This isn't unprecedented to have sitting politicians jump sides: Ben Nighthorse Campbell switched from D to R back in 1995, and Jim Jeffords went Indy when the Bush the Lesser GOP treated him like, well a Dem.

There'd been speculation for a good while (since 2006, actually) that some of the moderate/centrist Republicans might make a move like this, especially as their own party was driving them out of office. Examples include Lincoln Chafee, Wayne Gilchrest, and a few others that have been targeted with harsh primary challenges by the likes of the Club for Greed. What happens is that the Club for Greed notices any Republican refusing to stick to the "Cut Taxes" script, quickly labels them "RINOs" and a threat to party unity, finds a hard-line anti-tax pro-life candidate to challenge in a primary (something few incumbants face), runs a hard-right campaign that forces the incumbant to turn further right on the political spectrum, and because the challenger actually gets more party support (!) the challenger either wins or else loses in a close nailbiter. The GOP candidate then goes on to the general election in a weakened state, because either the far-right candidate is now running and is unpalatable to the general voting public (as what happened to Gilchrest's seat) or the surviving incumbant has been forced to accept an unpalatable platform and faces a greater chance of losing to a Democrat (as what happened to Chafee).

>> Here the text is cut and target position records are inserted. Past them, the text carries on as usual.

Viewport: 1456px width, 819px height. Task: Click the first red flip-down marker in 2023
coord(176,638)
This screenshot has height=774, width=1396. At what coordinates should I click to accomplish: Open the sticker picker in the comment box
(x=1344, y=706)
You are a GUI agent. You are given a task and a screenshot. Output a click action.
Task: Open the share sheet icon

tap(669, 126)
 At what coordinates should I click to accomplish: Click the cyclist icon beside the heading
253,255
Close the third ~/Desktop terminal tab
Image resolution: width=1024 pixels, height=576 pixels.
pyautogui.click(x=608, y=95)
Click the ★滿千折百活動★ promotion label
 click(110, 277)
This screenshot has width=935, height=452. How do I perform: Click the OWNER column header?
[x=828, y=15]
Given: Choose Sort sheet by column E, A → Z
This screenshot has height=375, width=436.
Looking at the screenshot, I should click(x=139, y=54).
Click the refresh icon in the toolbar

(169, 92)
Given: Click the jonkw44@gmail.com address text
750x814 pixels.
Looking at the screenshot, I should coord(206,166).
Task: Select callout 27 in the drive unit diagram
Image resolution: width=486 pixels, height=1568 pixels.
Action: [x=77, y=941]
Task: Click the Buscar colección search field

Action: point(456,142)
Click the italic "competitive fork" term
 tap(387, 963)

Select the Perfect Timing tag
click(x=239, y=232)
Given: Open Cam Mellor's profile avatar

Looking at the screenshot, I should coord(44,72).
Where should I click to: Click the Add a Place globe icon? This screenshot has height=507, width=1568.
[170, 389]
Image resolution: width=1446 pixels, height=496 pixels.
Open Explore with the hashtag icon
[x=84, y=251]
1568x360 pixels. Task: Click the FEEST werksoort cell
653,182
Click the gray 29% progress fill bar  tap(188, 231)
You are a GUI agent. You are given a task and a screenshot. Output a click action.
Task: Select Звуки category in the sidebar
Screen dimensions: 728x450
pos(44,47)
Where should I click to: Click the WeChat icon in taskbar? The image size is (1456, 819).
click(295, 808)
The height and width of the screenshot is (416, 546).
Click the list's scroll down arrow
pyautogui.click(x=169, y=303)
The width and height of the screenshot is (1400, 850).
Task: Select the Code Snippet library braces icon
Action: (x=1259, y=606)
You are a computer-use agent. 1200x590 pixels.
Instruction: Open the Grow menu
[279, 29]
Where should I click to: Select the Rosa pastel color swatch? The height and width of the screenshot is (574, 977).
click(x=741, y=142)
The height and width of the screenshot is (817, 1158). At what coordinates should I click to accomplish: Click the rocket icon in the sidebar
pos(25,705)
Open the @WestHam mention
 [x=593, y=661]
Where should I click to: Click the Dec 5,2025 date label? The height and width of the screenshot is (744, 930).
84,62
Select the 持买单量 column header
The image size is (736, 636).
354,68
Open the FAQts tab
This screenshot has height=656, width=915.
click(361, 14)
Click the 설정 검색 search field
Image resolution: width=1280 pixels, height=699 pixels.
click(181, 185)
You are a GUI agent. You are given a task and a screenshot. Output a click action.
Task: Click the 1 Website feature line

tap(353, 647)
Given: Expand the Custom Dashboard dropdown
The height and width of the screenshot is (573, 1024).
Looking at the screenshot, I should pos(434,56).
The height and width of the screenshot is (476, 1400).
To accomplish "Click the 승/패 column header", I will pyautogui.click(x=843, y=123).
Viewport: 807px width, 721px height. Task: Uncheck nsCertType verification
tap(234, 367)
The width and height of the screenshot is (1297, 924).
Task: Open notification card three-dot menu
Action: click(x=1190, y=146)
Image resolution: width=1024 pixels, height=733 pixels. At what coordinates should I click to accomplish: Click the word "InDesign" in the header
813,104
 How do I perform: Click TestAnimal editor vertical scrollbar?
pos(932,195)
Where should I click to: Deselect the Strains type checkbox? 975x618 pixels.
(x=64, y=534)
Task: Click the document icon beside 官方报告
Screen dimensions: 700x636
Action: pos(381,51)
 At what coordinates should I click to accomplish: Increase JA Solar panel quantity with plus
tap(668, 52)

See, the problem is, the Club for Greed doesn't care. They don't care that fixating on an extremist ideology and forcing candidates further right than they should go would actually make their Republican allies LOSE SEATS and thus lose political power and prestige. They only care that they stay on message, and that the GOP stays on THEIR message. And then they think they can bully enough moderates into buy their trick pony show. Which is why every economic platform the Republicans have offered since 1980, 84, 88, 92, 96, 2000, 2004, and 2008 have been tax cuts, tax cuts, relaxed business regulations, and more tax cuts. Any Republican comes out and says "You know, tax cuts hadn't created jobs, and we need to raise funds to build more schools" and inside of ten seconds the Club for Greed will have a primary challenger signing up at the state courthouse.

Let us do be honest: Arlen Specter is only doing this for Arlen Specter. If there's anything an elected incumbant holds sacred, it's their own job security. Specter had already faced a Club-backed primary challenger before and barely held his own. Today, he's facing that same challenger and this time there's 200,000 fewer registered Republicans (those voters mostly switched to Democrats during the Obama-Hillary primary fight) who were the moderates keeping Specter safe. The prelimary polling had Toomey winning the primary (can't currently find the polling numbers, I think it was like 60 to 38 percent) all because the Pennsylvanian GOP was now thoroughly dominated by the Far Right. This is, by the by, a perfect example of what happens when you drive all the RINOs out: You end up losing, because now that Specter's a Democrat he can beat Toomey by a comfortable margin.

This isn't too big a win for Democrats. We're talking about Senators, who thrive on the self-inflated ego that they can be above partisanship and vote however they want. Specter isn't about to go completely DFH and vote liberal on every bill, although he will have to reconsider his stance on the EFCA that happens to be verrrrrrry popular in a blue-collar state like PA. All this talk about the Democrats now having a filibuster-proof majority is overlooking the fact a handful of Democratic (and Republican) centrists can and will vote against a far-left agenda.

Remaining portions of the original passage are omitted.